Sütlü ekmeği sevdiğim için size sütlü ekmek nasıl yapılır bunun tarifini vereceğim; Baştan söyleyeyim ekmek yapımı yoğun bilimsel süreç becerileri gerektirmektedir. Bu süreç; gözlemleme, sınıflama, ölçme (kaç gr un? hangi malzemeler? ), sayı ve uzay ilişkileri kurma (üç ekmek çıkması için ne kadar malzeme kullanmalıyım?), önceden kestirme (Una katacağım su miktarı ne kadar olmalı?), verileri kaydetme (bir sonraki yapım için malzemeleri yazma), verileri kullanma (hamurun yapım aşaması) ve model oluşturma( şekil verme), verileri yorumlama, sonuç çıkarma, değişkenleri belirleme (Bağımlı değişken lezzetli ekmek), değişkenleri değiştirme (bağımsız değişken un çeşidi, unun cinsi vb.) ve kontrol etme, hipotez kurma ve deney yapma (sürecin kendi ) becerilerini içerir.

Malzemeler;

  • 6 Bardak un
  • 1.5 Su bardağı su (unun özelliğine göre miktar değişebilir, kontrollü kullanmakta fayda var)
  • Çeyrek yaş maya (üzerinde kaç kg una ne kadar kullanılacağı yazar)
  • 1 Çay bardağı süt
  • 1 Tatlı kaşığı tuz

Kendi ekşi mayamı yaptığım için maya yerine bir su bardağı ekşi maya kullanıyorum. Unu da gözümle gördüğüm buğdayı değirmende çektirerek elde ediyorum. Öncelikle derin bir kaba unumuzu koyup ortasını hafif elimizle açıyoruz, daha sonra suda daha önce çözdüğümüz yaş mayayı bu kısmın ortasına döküyoruz. Mayanın suda çözünüp bekletilmesi aktif hale gelmesi açısından önemli. Vaktiniz yoksa siz direkt unun içerisine de mayayı atabilirsiniz. Ardından sütümüzü ilave ediyoruz. Daha sonra tuzumuzu ilave ediyoruz, bir spatula yardımı ile karıştırmaya başlıyoruz. (Tuzu maya ile ne kadar geç buluşturursak o kadar iyi aslında, ben çoğu zaman tuzu hamurun kıvama gelmesine yakın döküyorum) Önce spatula ile karıştırmak ellerinize daha az hamurun yapışması demek.

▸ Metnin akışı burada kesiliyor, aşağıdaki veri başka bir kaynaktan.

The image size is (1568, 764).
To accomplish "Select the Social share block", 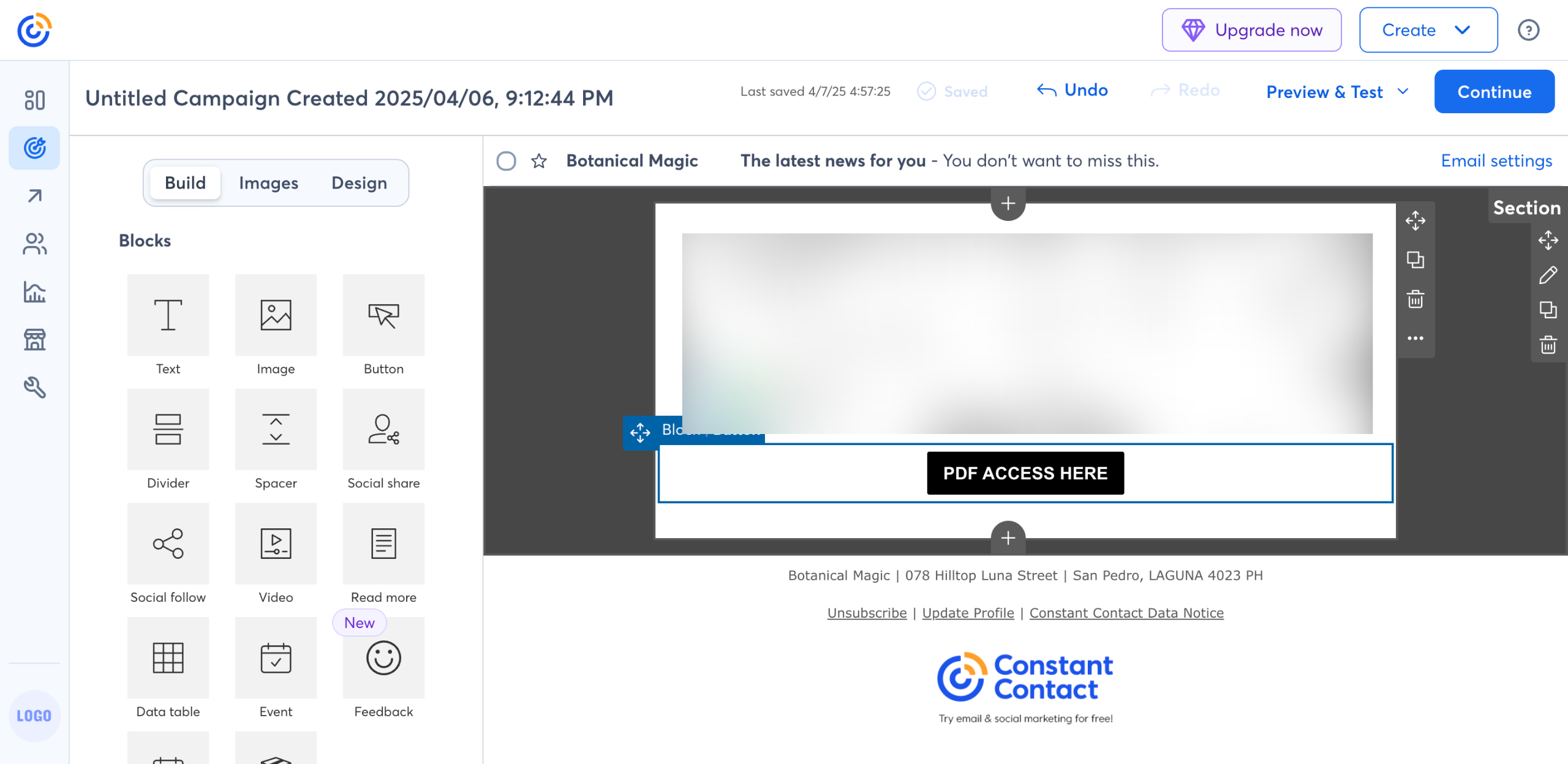I will click(x=383, y=429).
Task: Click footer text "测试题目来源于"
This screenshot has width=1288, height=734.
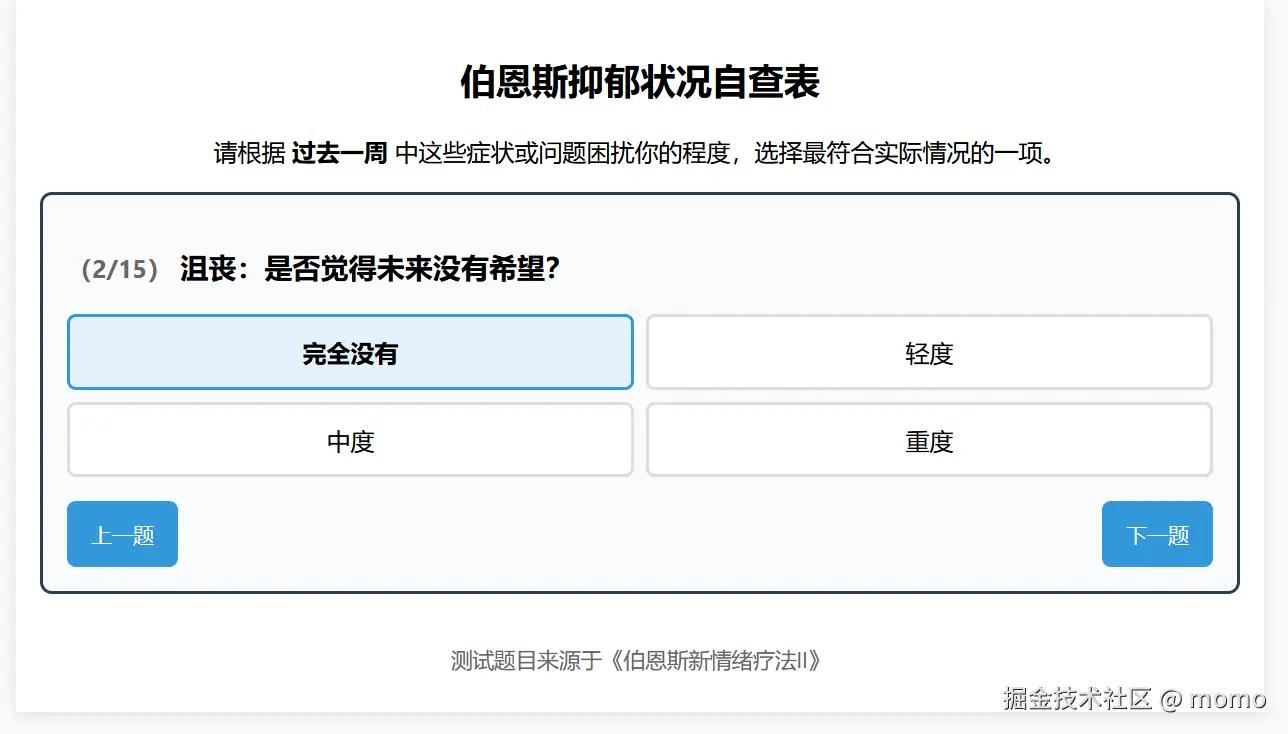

Ekmek yapımı tamamen bilimsel bir süreçten ibarettir. Buğday unu ile suyu veya sütü buluşturduğumuz anda undaki glüten proteinleri çözülmeye başlar ve bu çözünme neticesinde proteinler birbirlerine bağlanmaya başlar. Zamanla glüten dizeleri birer ağ oluşturarak hamurun bir arada durmasını sağlar. Maya ise bu süreçte hamurun içerisinde karbondioksit üreterek esnek yapı bünyesinde baloncuklar oluşturur. Bu baloncuklar bekledikçe hacmini artırdığı içinde hamur kabarmaya başlar.  Hamura kıvam vermek için yoğurma aşamasında bıçak ile kesikler atarsanız içerisine giren hava miktarını arttırmış olursunuz, ayrıca glüten yapının da daha kolay bağlanmasını sağlamış olursunuz. Kulak memesi kıvamına gelmiş ve bıçak kesiği attığınızda süngerimsi bir görüntü oluşturan hamur artık dinlenmeye alınabilir. Bu unun yapısına göre kırk dakika ile iki saat arasında değişebilir. Ben doğal un kullandığım için iki saat kadar ön dinlenmeye bırakıyorum.  Ön dinlenme sonunda kabarmış hamuru yapacağım ekmek türüne göre şekillendiriyorum, somun ekmek yapacaksam fitil, yuvarlak ekmek yapacaksam da beze dediğimiz şekli veriyorum. Şekli verirken hamuru çok yıpratmamak gerek, bu ekmeğinizin kabarması için önemli bir ayrıntı. Bu aşamadan sonra ekmeklerimizi son dinlenme sürecine bırakıyoruz. Bu süreç daha öncede belirttiğim üzere unun özelliğine göre değişmekte. Ben genellikle yarım saat daha dinlendiriyorum. Şekil verip dinlendirdiğimiz hamurlara artık parlak olması için “haşıl” sürebilirsiniz. Biz fırında çalışırken haşılı unun üzerine sıcak su döküp hafif ısıtarak yapardık. Ama siz yoğurt ile de aynı işlemi yapabilirsiniz. Yoğurt sürüp parlak olmasını sağladığımız hamurun üzerine keskin bir bıçak veya jilet yardımı ile bir çizik atmanız gerekmektedir.  Rivayetlere göre, Orhan Gazi bu konuda bir ferman bile yayımlatmıştır. Merak ettiyseniz basit bir literatür taraması ile bulabilirsiniz.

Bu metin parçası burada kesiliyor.